Entries on finding words and elements
================================
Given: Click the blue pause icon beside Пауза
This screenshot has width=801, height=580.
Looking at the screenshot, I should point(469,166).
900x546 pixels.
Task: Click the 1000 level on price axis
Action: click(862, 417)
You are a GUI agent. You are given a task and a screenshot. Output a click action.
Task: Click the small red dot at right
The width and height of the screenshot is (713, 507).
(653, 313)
================================
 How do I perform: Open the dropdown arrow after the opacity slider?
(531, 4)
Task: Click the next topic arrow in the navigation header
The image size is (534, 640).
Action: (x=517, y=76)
================================
What is expected
Reproduce the records above verbatim, from the line containing "Task: Click the next" up to and including the line containing "Action: (x=517, y=76)".

The result
Task: Click the next topic arrow in the navigation header
The image size is (534, 640).
Action: (x=517, y=76)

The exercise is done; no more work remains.